IMO, and from what I have found from shooting over the past 30+ years, is that the heavy bullet has a better chance of being more consistent in staying on course to the target. I shoot the 300gr. XTP out of my 50 cal. guns. 

I've never lost, or tracked a deer more than 50yds. after being whacked with one of those. Elk have all dropped within the first three steps.


----------



## Nambaster (Nov 15, 2007)

I like the sound of that....


----------



## hossblur (Jun 15, 2011)

I shoot the 240 out of my Knight as well. But, and I am thinking out loud, how sad has muzzleloading become? When I started I had a Thompson New Englander 50 cal. Used #11 caps, 90 grains of powder, and Maxi balls(never settled on a slug, but they were enough to give me lead poisoning). They were unreliable, hang fired, poor sights, etc., but I got to hunt in November. I would gladly, in one second go back to that gun to get the late season back. I would even go truly old school and go patch and ball if we could get it back. IMO, the fun of smokepoling is the difficult nature of the firearm, yeah I went modern too, but when we start talking about shots over 200 yards, and scopes and red dots it seems we have lost the intent of why we muzzleload. I started doing it as a challenge, because even at 18, shooting across canyons to kill deer had become unexciting. Well there is the end of the soap box, but I would love a truly primitive season, perhaps the bow hunters could get one too if they dumped the compounds, just thinking, and IMPATIENTLY waiting for a month, just like you all.


----------



## DallanC (Jan 13, 2009)

hossblur said:


> IMO, the fun of smokepoling is the difficult nature of the firearm, yeah I went modern too, but when we start talking about shots over 200 yards, and scopes and red dots it seems we have lost the intent of why we muzzleload. I started doing it as a challenge, because even at 18, shooting across canyons to kill deer had become unexciting. Well there is the end of the soap box, but I would love a truly primitive season, perhaps the bow hunters could get one too if they dumped the compounds, just thinking, and IMPATIENTLY waiting for a month, just like you all.

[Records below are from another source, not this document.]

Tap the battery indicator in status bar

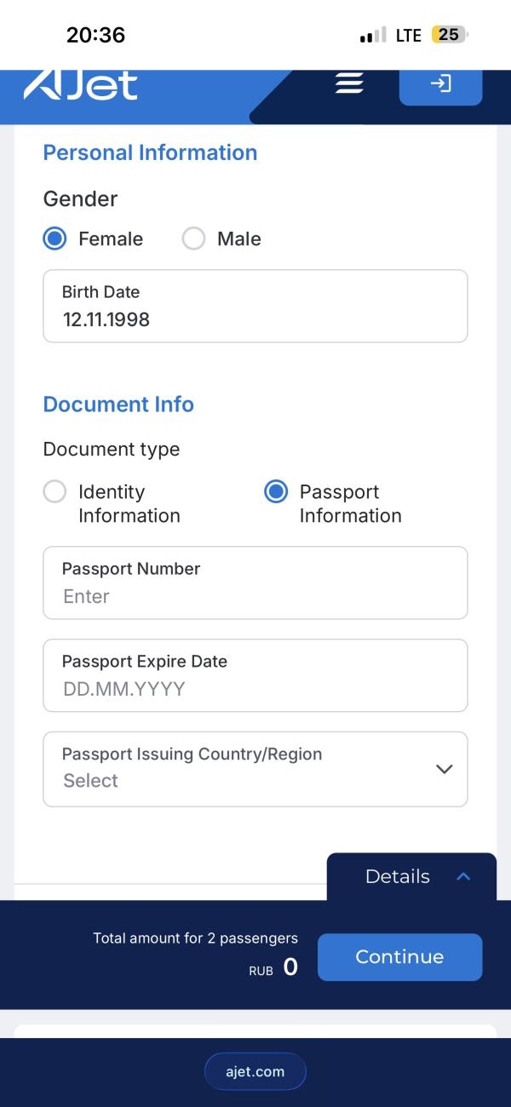coord(449,35)
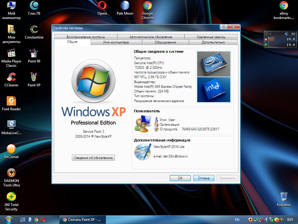
Task: Open Media Player Classic icon
Action: (11, 58)
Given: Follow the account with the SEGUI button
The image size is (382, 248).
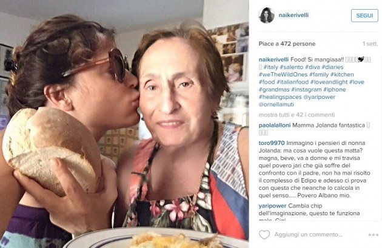Looking at the screenshot, I should (364, 16).
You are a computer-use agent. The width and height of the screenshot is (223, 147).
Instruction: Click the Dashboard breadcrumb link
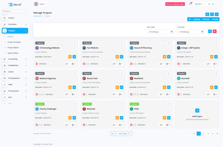37,16
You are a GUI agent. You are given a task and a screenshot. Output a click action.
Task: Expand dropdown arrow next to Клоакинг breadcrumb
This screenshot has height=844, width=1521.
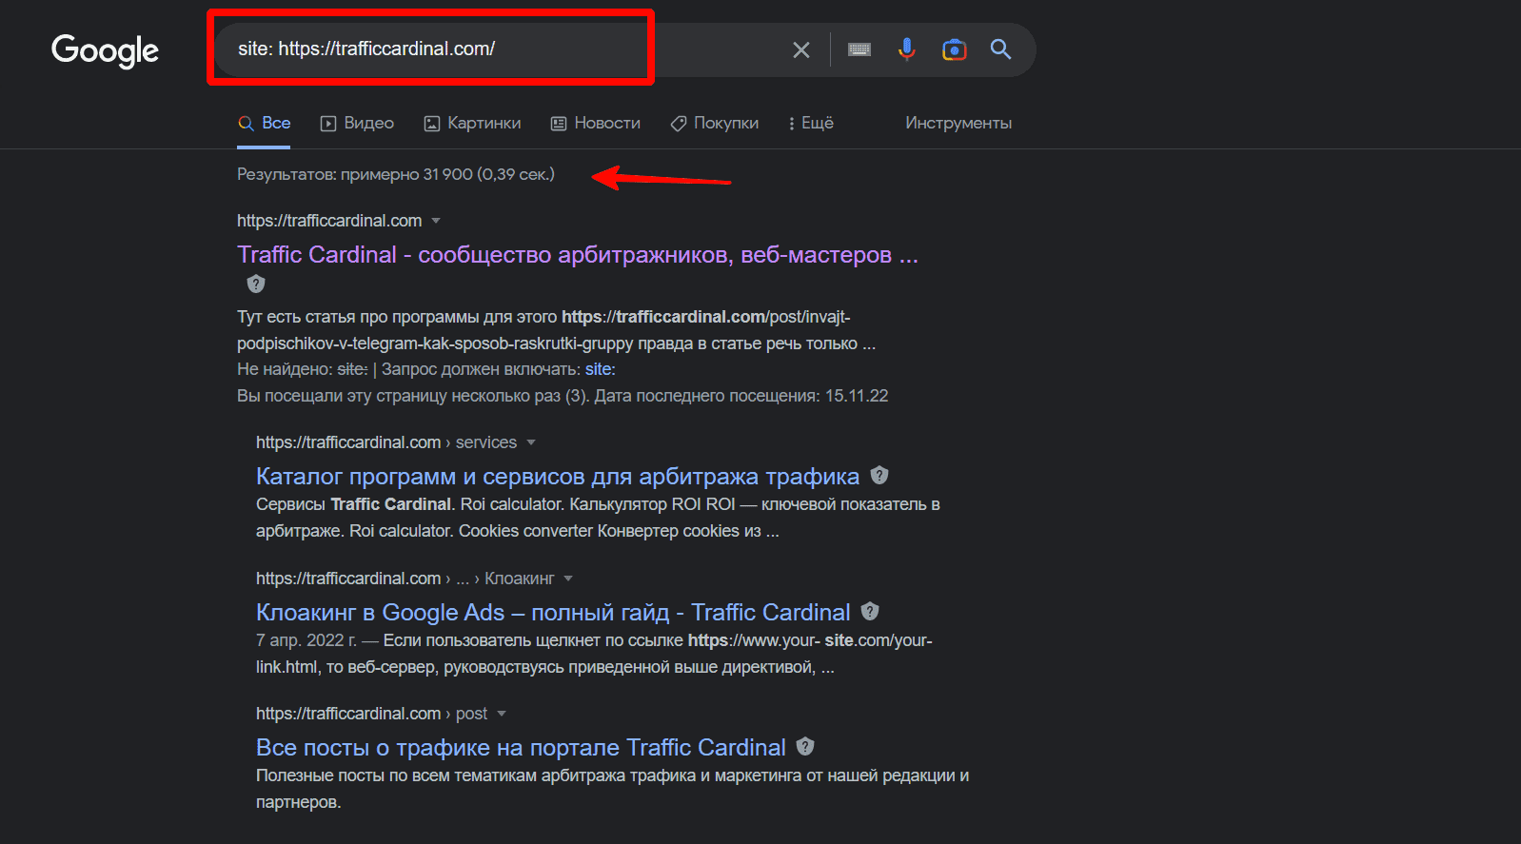tap(568, 579)
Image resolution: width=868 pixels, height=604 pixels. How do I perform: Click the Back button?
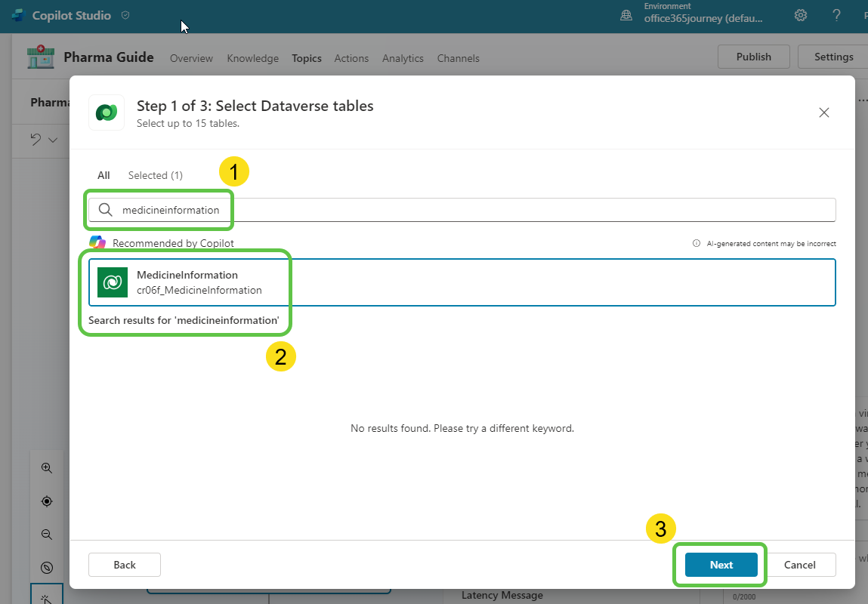tap(125, 565)
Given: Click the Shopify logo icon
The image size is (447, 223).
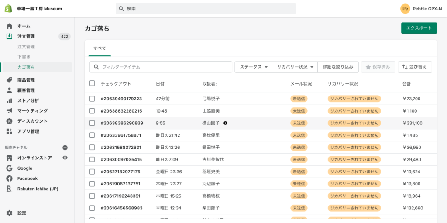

You do realize inlines predate hawkin style muzzleloaders by 100 years right? Germany was using them in 1734.

The problem is, todays modern "sidelock" replica is just as advanced as any modern inline. Both benefit from the same advancements, both have super accurate barrels built on multi-million $$$ CNC machines. Both use high tensile strength coil springs (the single greatest advancement in black powder rifle design IMO, old flat springs got out of alignment, broke, weakened etc and had other flaws).

Anyone remember the Black Mountain Magnium FLINTLOCK a few years back? Flintlock ignition with special system that was dead reliable, polymer stock, fiber optics, special ignition channel designed to ignite pyrodex pellets, and a max charge rated at 150grns. Did I mention scope mounts?










I hate to hear someone propose me having to shelve my Rem700 which has a SAFETY, for a season in which they can use the above mentioned gun, all on the premise of being less technologically advanced.

There simply is no difference in ignition beyond a few milliseconds of lock time, or accuracy of a sidelock vs inline with the same twist. Even White when they were making ML's built 1 barrel, and used it on both their sidelocks AND inlines.

What makes these 300 yards possible is the projectiles. Limitations need to be in the form of powders and projectiles and optics to a lesser degree (I think they should allow a 2x scope for guys who are getting on in years).

I have muzzleloader tags going back decades, it never ever said "primitive weapons" on it, it always said "Muzzleloader".

I just wish I could use a museum quality 1977 Ferguson rifle in our hunts... but sadly, a break loader flintlock isnt a "muzzleloader", even if it is 10x more primitive than an off the shelf T/C Omega.

Nothings going to change with the season, just like archery. But if you want the thrill of doing it "old school", you certainly can still take to the hills with a swinghammer. My boy shot his first deer with my Hawkin last year... that gun I rebarreled years earlier with a same twist barrel as my M700 and its just as accurate.

-DallanC


----------